Decompressive craniectomy of one side.

Although it was still performed with some frequency prior to the twentieth century, its resurgence in modern form became possible only upon the development of precision cutting tools and sophisticated post-operative care such as antibiotics.

Though the procedure is considered a last resort, some evidence suggests that it does improve outcomes by lowering intracranial pressure (ICP).

A large frontotemporoparietal DC (not less than 12 x 15 cm or 15 cm diameter) is recommended over a small frontotemporoparietal DC for reduced mortality and improved neurologic outcomes in patients with severe TBI.

Data suggest that unilateral decompressive craniectomy (DC) has superiority in lowering ICP, reducing the mortality rate, and improving neurological outcomes over unilateral routine temporoparietal craniectomy. However, it increases the incidence of delayed intracranial hematomas and subdural effusion, some of which need secondary surgical intervention. These results provide information important for further large and multicenter clinical trials on the effects of DC in patients with acute post-traumatic BS 1).

A total of 248 patients who underwent DHC were included in the study, with 155 patients (62.5%) in the SQ group and 93 (37.5%) in the discarded group. Patients in the discarded group were more likely to have a diagnosis of severe TBI (57.0%), while the most prevalent diagnosis in the SQ group was malignant stroke (35.5%, p < 0.05). There were 8 (5.2%) abdominal surgical site infections and 9 (5.8%) abdominal hematomas. The AC group had a significantly higher reoperation rate (23.2% vs 12.9%, p = 0.046), with 11% attributable to abdominal reoperations. The average cost of a reoperation for an abdominal complication was $40,408.75 ± $2273. When comparing the AC group to the SC group after cranioplasty, there were no significant differences in complications or surgical site infections. There were 6 cases of significant bone resorption requiring cement supplementation or discarding of the bone flap. Increased mean operative charges were found for the SC group compared to the AC group ($72,362 vs $59,726, p < 0.001).

Autologous bone flaps may offer a cost-effective option compared to synthetic flaps. However, when preserved in abdominal SQ tissue, they pose the risk of resorption over time as well as abdominal surgical site complications with increased reoperation rates.
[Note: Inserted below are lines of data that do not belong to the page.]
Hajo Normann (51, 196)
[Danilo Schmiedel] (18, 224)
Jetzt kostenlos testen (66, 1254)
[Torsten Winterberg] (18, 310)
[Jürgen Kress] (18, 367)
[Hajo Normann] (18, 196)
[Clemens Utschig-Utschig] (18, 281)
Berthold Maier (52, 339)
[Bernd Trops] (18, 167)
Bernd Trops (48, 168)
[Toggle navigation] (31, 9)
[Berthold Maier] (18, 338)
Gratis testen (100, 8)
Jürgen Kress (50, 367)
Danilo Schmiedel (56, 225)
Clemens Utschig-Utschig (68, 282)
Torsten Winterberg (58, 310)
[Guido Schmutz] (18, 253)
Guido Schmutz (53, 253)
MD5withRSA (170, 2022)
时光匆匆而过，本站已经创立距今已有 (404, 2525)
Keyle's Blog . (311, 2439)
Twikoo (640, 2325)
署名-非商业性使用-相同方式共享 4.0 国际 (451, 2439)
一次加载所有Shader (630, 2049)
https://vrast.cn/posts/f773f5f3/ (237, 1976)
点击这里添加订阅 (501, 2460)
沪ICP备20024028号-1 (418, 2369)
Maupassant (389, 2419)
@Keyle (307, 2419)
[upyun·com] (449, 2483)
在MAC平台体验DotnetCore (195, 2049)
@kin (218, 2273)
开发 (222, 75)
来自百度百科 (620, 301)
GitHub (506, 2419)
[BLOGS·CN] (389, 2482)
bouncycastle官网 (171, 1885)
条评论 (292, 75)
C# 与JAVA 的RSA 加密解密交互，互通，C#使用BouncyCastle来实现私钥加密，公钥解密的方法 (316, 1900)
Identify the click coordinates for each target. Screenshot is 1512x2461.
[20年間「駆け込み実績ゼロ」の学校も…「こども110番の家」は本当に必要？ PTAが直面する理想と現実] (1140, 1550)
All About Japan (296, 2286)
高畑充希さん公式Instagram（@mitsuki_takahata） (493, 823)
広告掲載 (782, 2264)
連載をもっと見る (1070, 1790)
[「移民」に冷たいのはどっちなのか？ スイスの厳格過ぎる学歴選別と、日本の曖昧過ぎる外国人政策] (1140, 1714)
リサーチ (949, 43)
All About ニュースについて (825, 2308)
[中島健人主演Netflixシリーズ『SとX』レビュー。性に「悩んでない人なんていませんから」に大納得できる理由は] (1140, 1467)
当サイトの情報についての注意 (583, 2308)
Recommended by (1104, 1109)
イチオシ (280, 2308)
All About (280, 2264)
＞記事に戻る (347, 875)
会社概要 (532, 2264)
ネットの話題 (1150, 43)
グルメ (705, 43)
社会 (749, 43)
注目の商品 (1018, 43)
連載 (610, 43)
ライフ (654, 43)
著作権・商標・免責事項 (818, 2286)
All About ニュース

Further studies and methodologies such as cryopreservation of the bone flap may be beneficial to reduce costs and eliminate complications associated with abdominal SQ storage 2)

Qiu W, Guo C, Shen H, Chen K, Wen L, Huang H, Ding M, Sun L, Jiang Q, Wang W. Effects of unilateral decompressive craniectomy on patients with unilateral acute post-traumatic brain swelling after severe traumatic brain injury. Crit Care. 2009;13(6):R185. doi: 10.1186/cc8178. Epub 2009 Nov 23. PubMed PMID: 19930556; PubMed Central PMCID: PMC2811943.
Dowlati E, Pasko KBD, Molina EA, Felbaum DR, Mason RB, Mai JC, Nair MN, Aulisi EF, Armonda RA. Decompressive hemicraniectomy and cranioplasty using subcutaneously preserved autologous bone flaps versus synthetic implants: perioperative outcomes and cost analysis. J Neurosurg. 2022 Apr 29;137(6):1831-1838. doi: 10.3171/2022.3.JNS212637. PMID: 35535843.